Tell us about your work
I have an eclectic taste but certain themes/processes resurface. These include the figure, faces, continuous line, drawing people who are unaware e.g in cafes or on trains, sewing and embroidery, painting, collage, ink washes, obsessing over my sketchbook, childhood, overlapping and layering and playing with flatness.
What creative project are you currently working on?
Currently I am trying to improve my printmaking skills having only flirted with it in the past. I have producing a series of Twin Peaks inspired images and this has become a small edition of prints which is a new departure for me. This is also an attempt to see if I am able to produce more illustrative work alongside my more observational/figurative/semi-autobiographical work. I am also considering setting up an online shop; but in this regard I am rather lazy.
How does your creative process work?
I predominantly want the opportunity to be looking at someone in front of me; figures and faces are my main inspiration. I find all people have something I want to capture; the clothes they wear, the postures they hold and I see these forms as a series of shapes, lines and patterns that can be developed in infinite ways. Drawing is key for me, I don't think I can be an effective painter or printmaker unless I keep drawing (practice makes 'better' in my case) . I also believe that Art should be playful and that through play we continue to learn - I tell this to all of my students. I start almost all of my drawings using continuous line and cannot recommend that way of drawing enough. So my process is a mixture of play and exploration but at the same time trying to pin something I've seen down.

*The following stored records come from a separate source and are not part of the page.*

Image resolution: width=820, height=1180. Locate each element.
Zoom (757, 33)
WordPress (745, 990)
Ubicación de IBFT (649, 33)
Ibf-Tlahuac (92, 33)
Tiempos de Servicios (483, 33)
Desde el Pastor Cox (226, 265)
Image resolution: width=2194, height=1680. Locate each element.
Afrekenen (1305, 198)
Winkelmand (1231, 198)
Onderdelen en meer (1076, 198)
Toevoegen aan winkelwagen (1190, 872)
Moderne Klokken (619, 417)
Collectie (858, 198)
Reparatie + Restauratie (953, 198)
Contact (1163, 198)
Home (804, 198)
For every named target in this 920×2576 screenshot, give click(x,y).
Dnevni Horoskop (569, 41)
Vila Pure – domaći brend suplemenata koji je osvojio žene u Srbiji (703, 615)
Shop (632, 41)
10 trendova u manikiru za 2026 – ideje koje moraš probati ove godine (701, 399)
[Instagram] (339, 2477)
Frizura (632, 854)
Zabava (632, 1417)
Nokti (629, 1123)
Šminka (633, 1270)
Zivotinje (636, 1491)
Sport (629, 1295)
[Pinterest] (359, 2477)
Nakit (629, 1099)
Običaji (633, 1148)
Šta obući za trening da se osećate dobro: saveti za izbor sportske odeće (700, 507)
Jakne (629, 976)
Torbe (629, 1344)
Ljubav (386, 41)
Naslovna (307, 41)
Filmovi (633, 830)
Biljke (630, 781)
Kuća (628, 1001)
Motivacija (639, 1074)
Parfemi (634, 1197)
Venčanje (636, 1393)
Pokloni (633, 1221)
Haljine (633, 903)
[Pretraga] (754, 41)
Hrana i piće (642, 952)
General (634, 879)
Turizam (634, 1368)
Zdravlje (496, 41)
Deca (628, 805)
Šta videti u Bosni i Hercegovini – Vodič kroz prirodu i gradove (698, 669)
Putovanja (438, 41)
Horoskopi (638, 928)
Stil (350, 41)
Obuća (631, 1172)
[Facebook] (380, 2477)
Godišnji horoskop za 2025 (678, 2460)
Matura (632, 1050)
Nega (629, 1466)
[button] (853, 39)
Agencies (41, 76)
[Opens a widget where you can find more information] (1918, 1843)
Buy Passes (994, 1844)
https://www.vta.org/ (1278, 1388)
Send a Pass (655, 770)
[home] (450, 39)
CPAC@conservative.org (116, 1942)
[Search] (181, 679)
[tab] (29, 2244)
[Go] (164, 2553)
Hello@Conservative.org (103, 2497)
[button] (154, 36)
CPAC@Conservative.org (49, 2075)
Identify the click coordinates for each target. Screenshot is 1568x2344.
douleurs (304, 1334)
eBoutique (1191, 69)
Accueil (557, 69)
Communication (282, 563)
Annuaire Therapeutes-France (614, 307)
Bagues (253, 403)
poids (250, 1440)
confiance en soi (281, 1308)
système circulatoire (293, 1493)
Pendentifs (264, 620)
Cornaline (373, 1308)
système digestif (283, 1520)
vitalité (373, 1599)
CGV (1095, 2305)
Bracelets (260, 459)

What tools or materials could you not live without?
A sketchbook with nice paper (currently it's all about Fabriano), a pencil case filled with; pens, markers, brushes, my embroidery kit, watercolours, material swatches and matt Modge Podge glue - love that stuff!
Where do you search for creative inspiration?
Gallery trips when I can, a bit of Facebook or Pinterest. I have realised and accepted more readily this year that my students also inspire me a great deal - being in a studio five days a week teaching means I am constantly exposed to new processes and approaches to visual problem solving. I am passionate about FE and feel that students at this stage start to make some of the 'good stuff'. I am often asking students to show me how they made a certain surface or texture and later unconsciously it will appear in my sketchbook in some way. I also work with some great Lecturers who encourage me and my family are also very inspiring - I have three daughters and I could draw them forever.
What's the best piece of creative advice you have been given?
On my degree my Lecturer was called Jim (I really looked up to him) he said that drawing is actually about looking rather than copying. The more that you look the better your drawings will become, the time you devote to drawing means in turn you become quicker and the connection between your hand and brain becomes almost instant. It was something along those lines, and I have found it to be true.